In contrast to this, the barrier plug and the liquid transport tube in the present embodiment can suppress the deterioration of a drug or the like in a packaging by comprising the cylindrical molded article.

[Tube for Storing Ink]

A tube 22 (cylindrical molded article) containing an ink 21 is shown in FIG. 3. The tube for storing ink shown in FIG. 3 is configured so that by the pressurization of the space 23, the ink is guided to the pen point to allow writing. A problem of conventional tube for storing inks is that they have poor oxygen barrier properties and/or water vapor barrier properties, and therefore the pressure of the space 23 decreases with time.

In contrast to this, the tube for storing ink in the present embodiment can suppress the deterioration of ink stored in the tube by comprising the cylindrical molded article.

EXAMPLES

The present invention will be specifically described below by Examples and Comparative Examples, but the present invention is not limited by these in any way.

[Fabrication of Substitute Measurement Samples for Measuring Oxygen Transmission Rates, Water Vapor Transmission Rates, and Rates of Decrease in Oxygen Transmission Rates]

In the measurement of the oxygen transmission rates, water vapor transmission rates, and rates of decrease in oxygen transmission rates of cylindrical molded articles, substitute measurement samples imitating the layer structures (types of resins, lamination orders, and thickness ratios of layers) of the cylindrical molded articles were fabricated, and from the measured values of the oxygen transmission rates, water vapor transmission rates, and rates of decrease in oxygen transmission rates of the film samples, the oxygen transmission rates, water vapor transmission rates, and rates of decrease in oxygen transmission rates of the cylindrical molded articles were calculated.

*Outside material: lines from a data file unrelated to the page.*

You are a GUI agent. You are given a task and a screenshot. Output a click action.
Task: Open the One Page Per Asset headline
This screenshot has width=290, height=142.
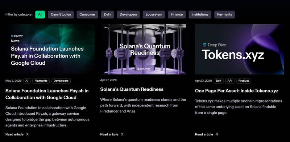click(237, 91)
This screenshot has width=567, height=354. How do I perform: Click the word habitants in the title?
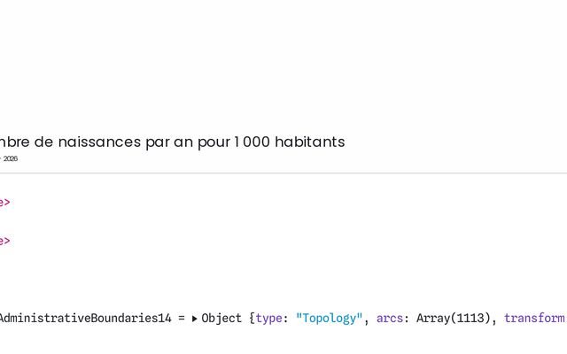(308, 142)
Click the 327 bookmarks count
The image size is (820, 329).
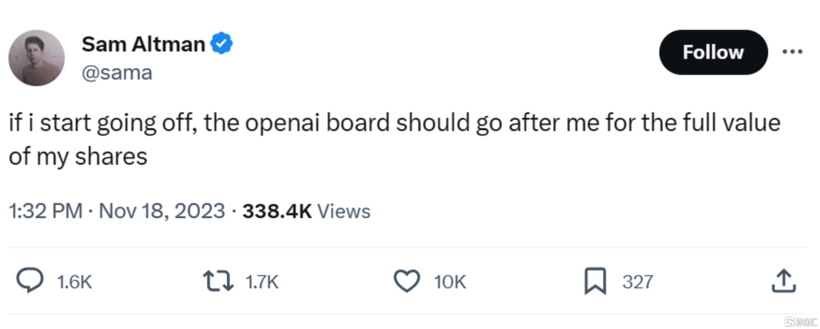pyautogui.click(x=638, y=282)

These substitute measurement films were obtained by forming films using a direct inflation apparatus and using a single-layer die for single-layer films and a coextrusion multilayer die for laminated films, so as to provide predetermined configuration ratios. By multiplying the measured values of the oxygen transmission rate, water vapor transmission rate, and rate of decrease in the oxygen transmission rate of a substitute measurement film by the thickness value of the resin layer comprising the barrier resin to provide transmission rates per μm, barrier properties when a cylindrical molded article is formed can be estimated.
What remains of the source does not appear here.